What to produce -> Which lines come from the start of the listing through the line holding "This screenshot has width=660, height=504."? Restate exactly those, both included, minus the pictures.

——

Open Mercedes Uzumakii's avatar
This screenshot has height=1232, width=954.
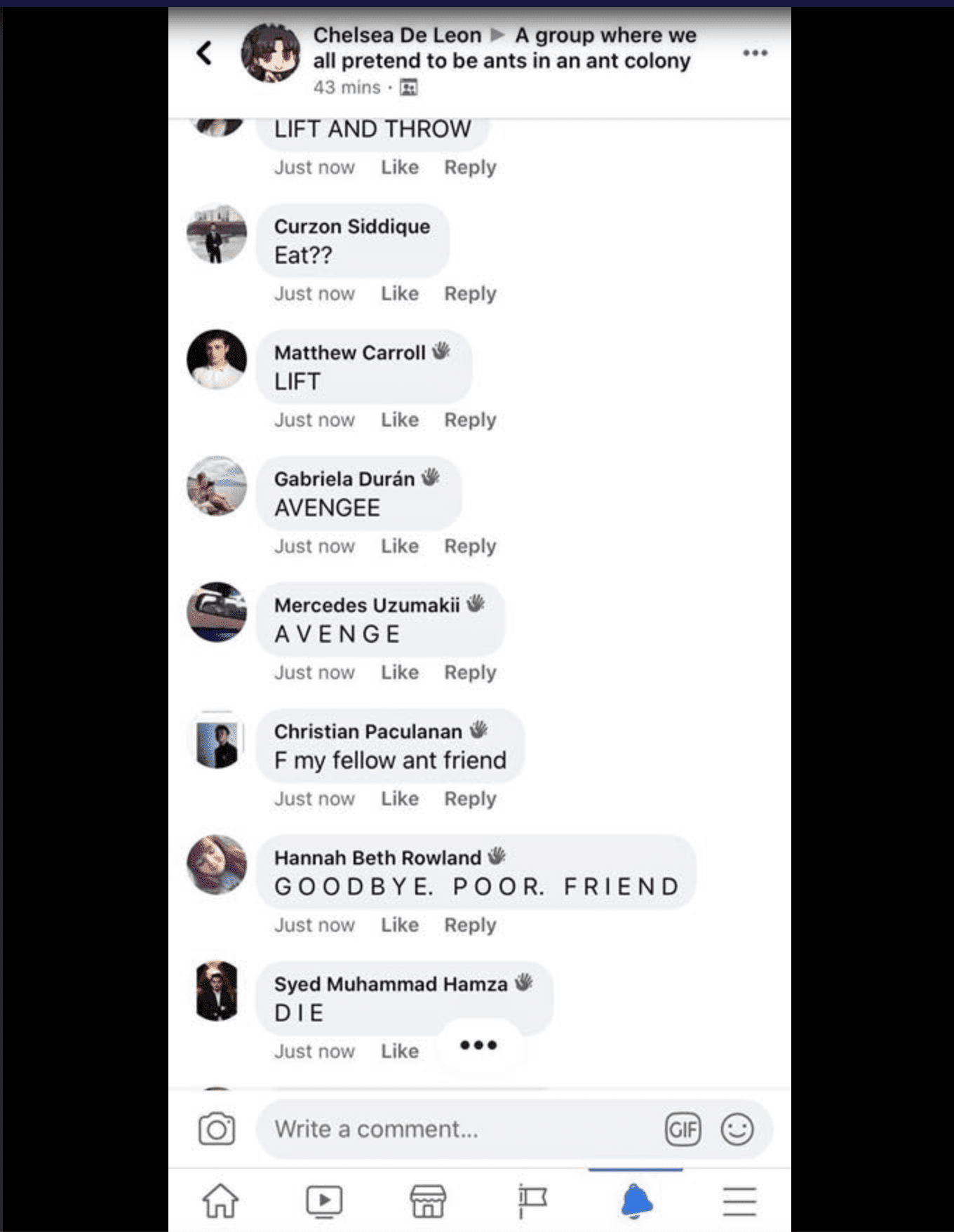tap(217, 612)
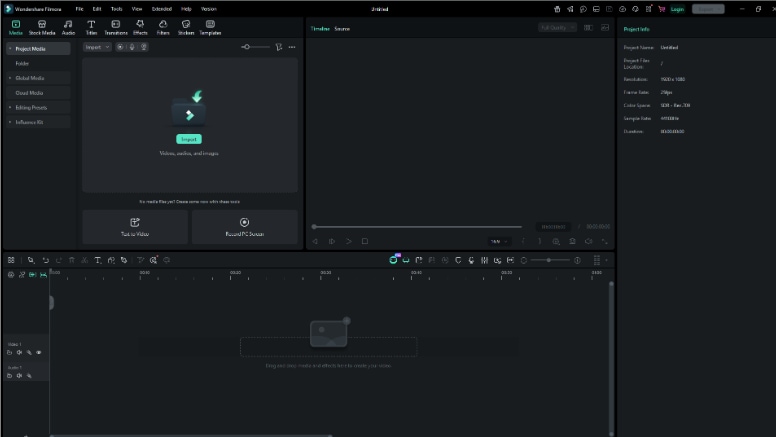Viewport: 776px width, 437px height.
Task: Open the Stickers panel
Action: [186, 28]
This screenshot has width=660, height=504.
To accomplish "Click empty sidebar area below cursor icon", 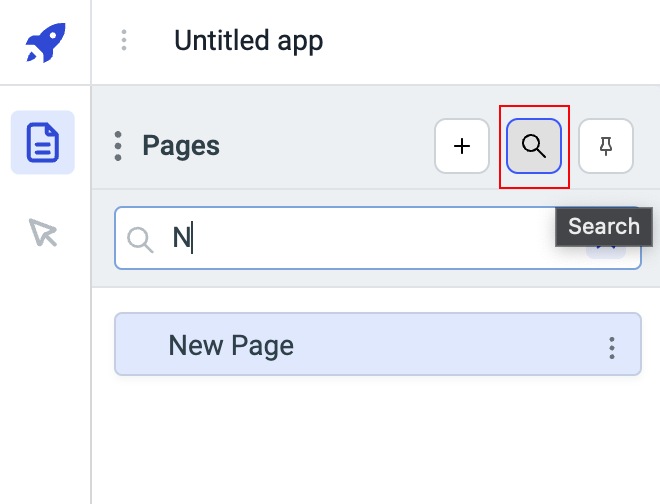I will pos(43,380).
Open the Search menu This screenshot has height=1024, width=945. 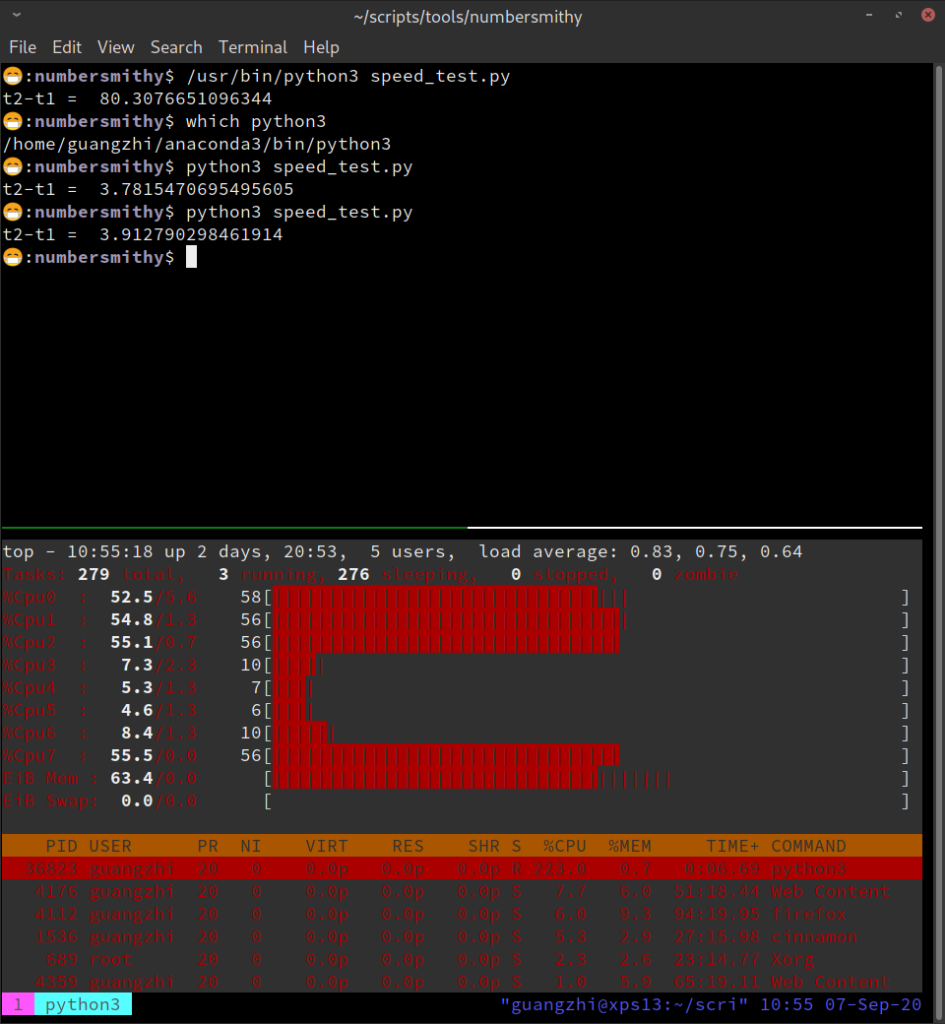coord(176,47)
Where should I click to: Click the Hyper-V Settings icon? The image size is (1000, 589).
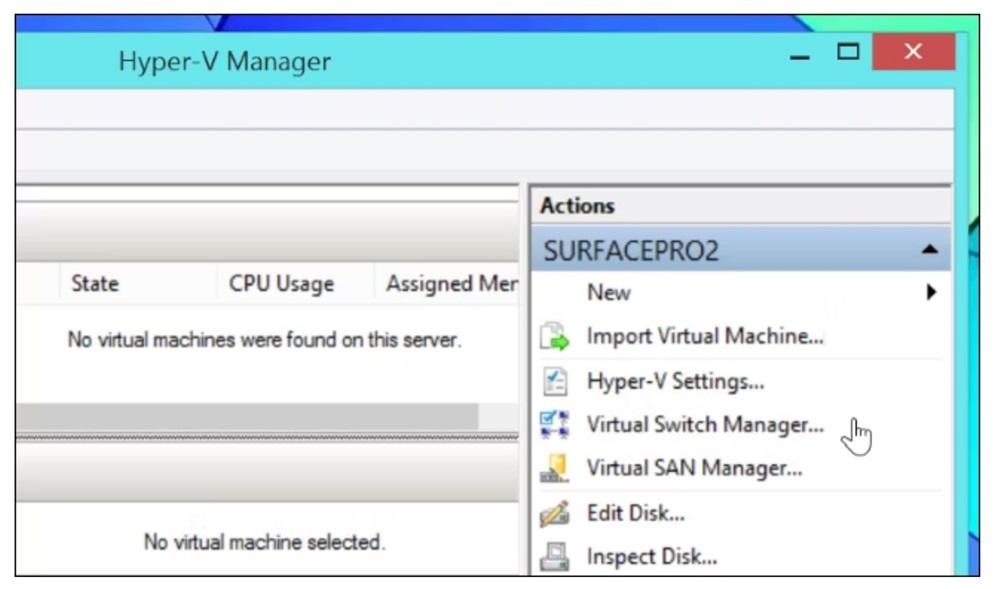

——

Written solution ->
Open Mercedes Uzumakii's avatar
This screenshot has height=1232, width=954.
tap(217, 612)
Viewport: 776px width, 437px height.
Task: Open the Stickers panel
Action: [186, 28]
This screenshot has width=660, height=504.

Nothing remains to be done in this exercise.